Asymptotic Convergence and Performance of Multi-Agent Q-Learning Dynamics
This addresses the challenge of safe and reliable ML algorithms for autonomous systems, though it appears incremental as it builds on known convergence results for specific game types.
The paper tackles the problem of ensuring convergence of multi-agent Q-learning in general N-player games, showing a sufficient condition on exploration rates for guaranteed convergence to a unique equilibrium and analyzing performance via time-averaged social welfare.

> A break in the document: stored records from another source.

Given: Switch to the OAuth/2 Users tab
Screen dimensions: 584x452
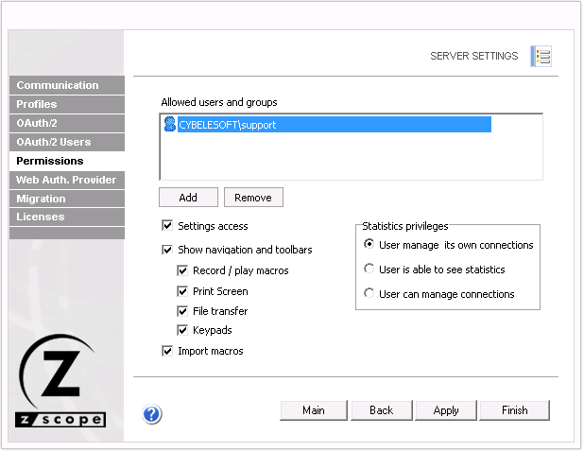Looking at the screenshot, I should tap(66, 142).
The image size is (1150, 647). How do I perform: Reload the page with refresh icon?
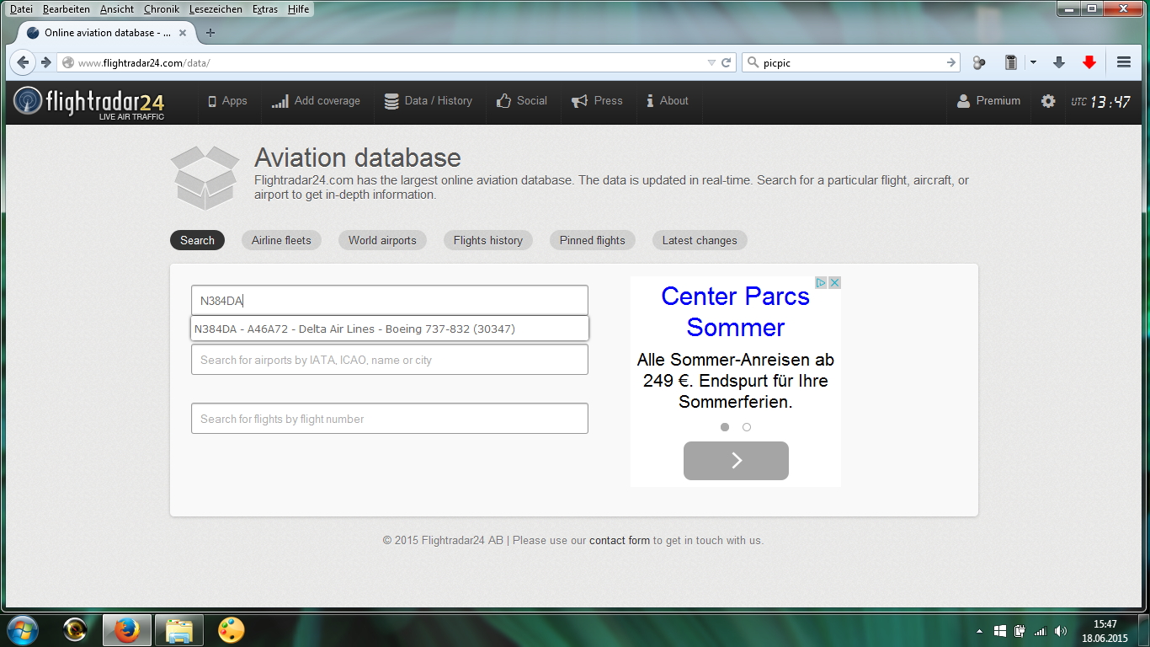726,63
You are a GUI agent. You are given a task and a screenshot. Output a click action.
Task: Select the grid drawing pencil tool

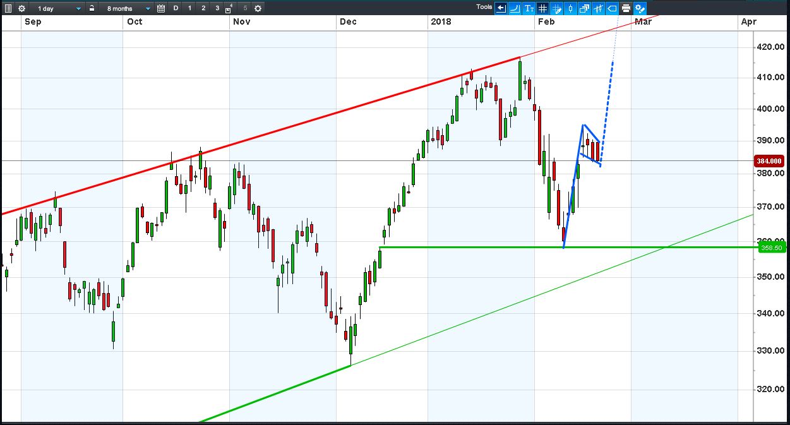556,8

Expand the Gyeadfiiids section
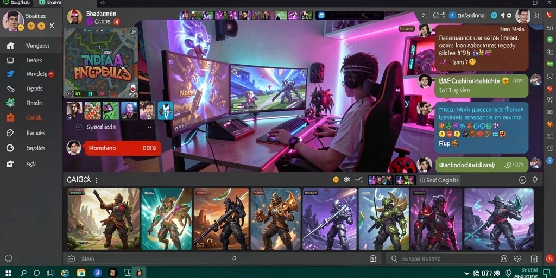[x=79, y=127]
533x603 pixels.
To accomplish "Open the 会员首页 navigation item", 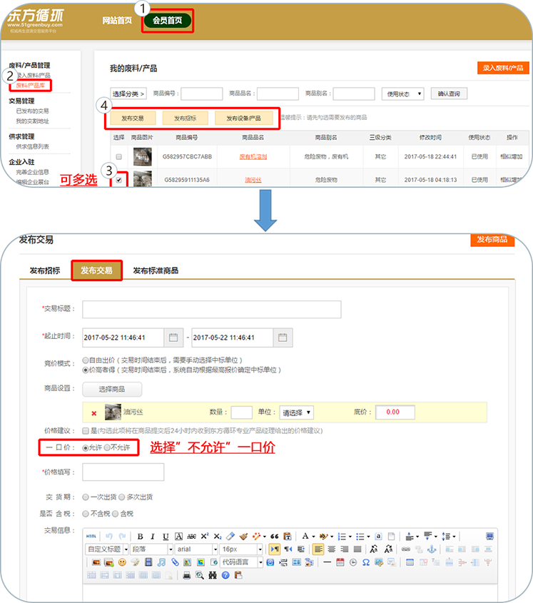I will 167,20.
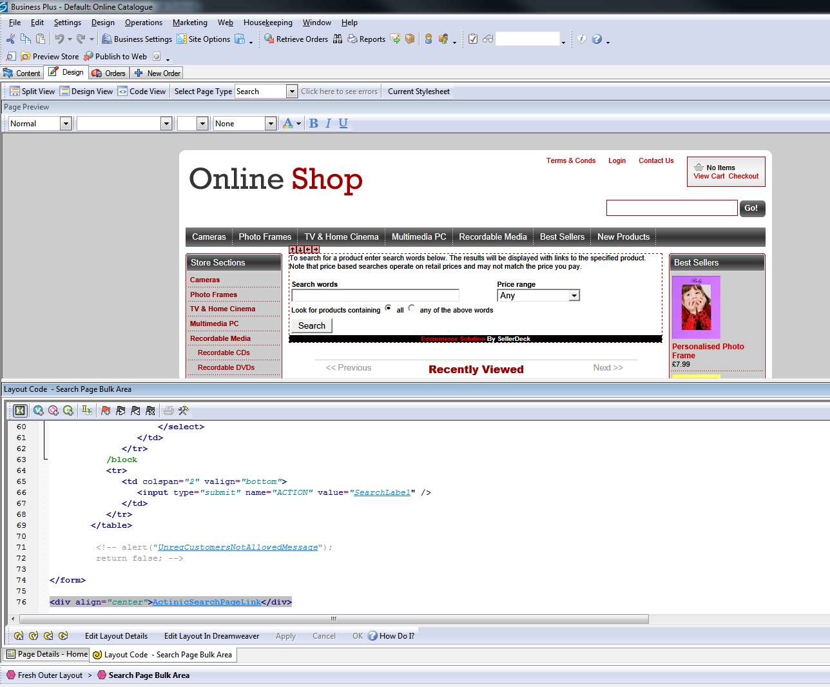Click the binoculars find icon

337,39
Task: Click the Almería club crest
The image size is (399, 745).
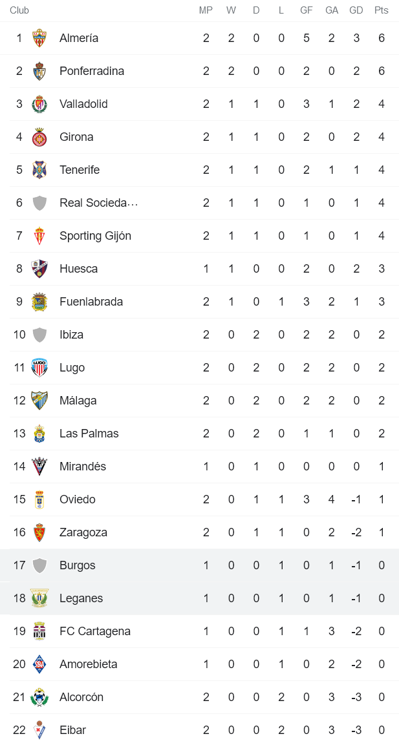Action: pos(40,37)
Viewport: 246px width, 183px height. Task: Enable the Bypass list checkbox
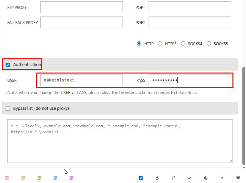[x=8, y=108]
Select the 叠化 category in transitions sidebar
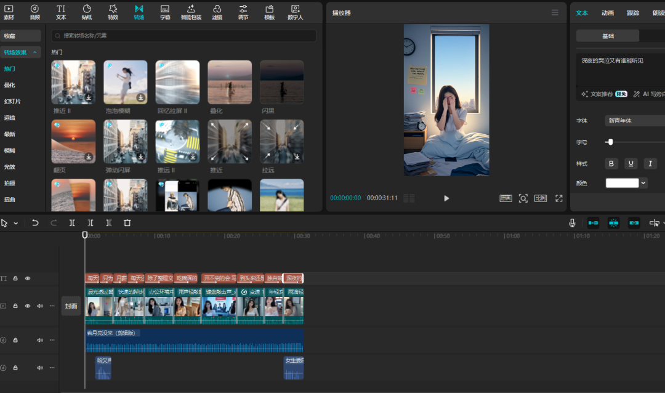 coord(10,85)
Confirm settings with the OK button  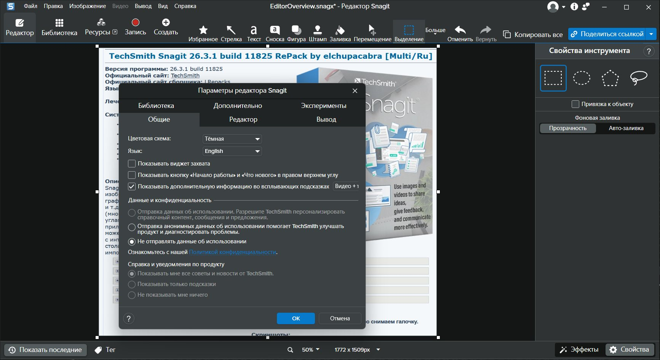click(x=296, y=318)
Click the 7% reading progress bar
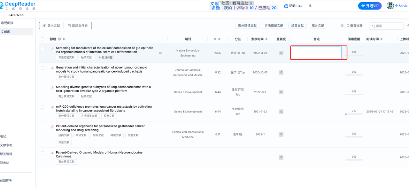 point(354,114)
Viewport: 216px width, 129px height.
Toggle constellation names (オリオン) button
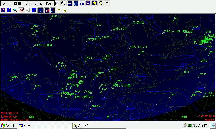click(x=70, y=3)

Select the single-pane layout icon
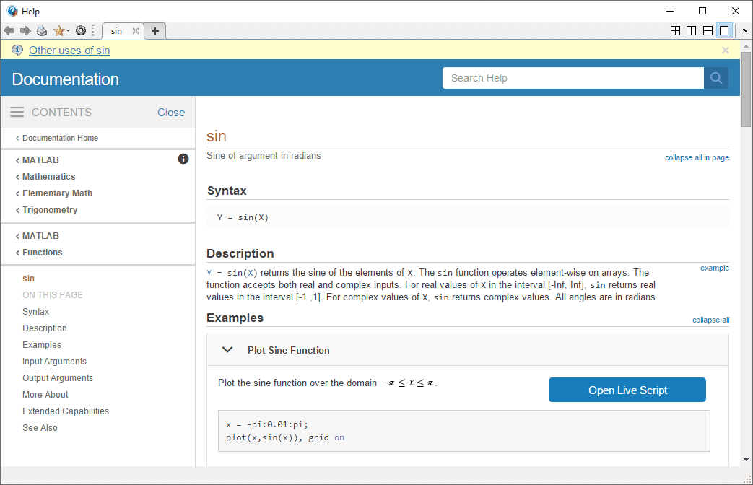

Achieving convergence of multiple learning agents in general $N$-player games is imperative for the development of safe and reliable machine learning (ML) algorithms and their application to autonomous systems. Yet it is known that, outside the bounds of simple two-player games, convergence cannot be taken for granted. To make progress in resolving this problem, we study the dynamics of smooth Q-Learning, a popular reinforcement learning algorithm which quantifies the tendency for learning agents to explore their state space or exploit their payoffs. We show a sufficient condition on the rate of exploration such that the Q-Learning dynamics is guaranteed to converge to a unique equilibrium in any game. We connect this result to games for which Q-Learning is known to converge with arbitrary exploration rates, including weighted Potential games and weighted zero sum polymatrix games. Finally, we examine the performance of the Q-Learning dynamic as measured by the Time Averaged Social Welfare, and comparing this with the Social Welfare achieved by the equilibrium. We provide a sufficient condition whereby the Q-Learning dynamic will outperform the equilibrium even if the dynamics do not converge.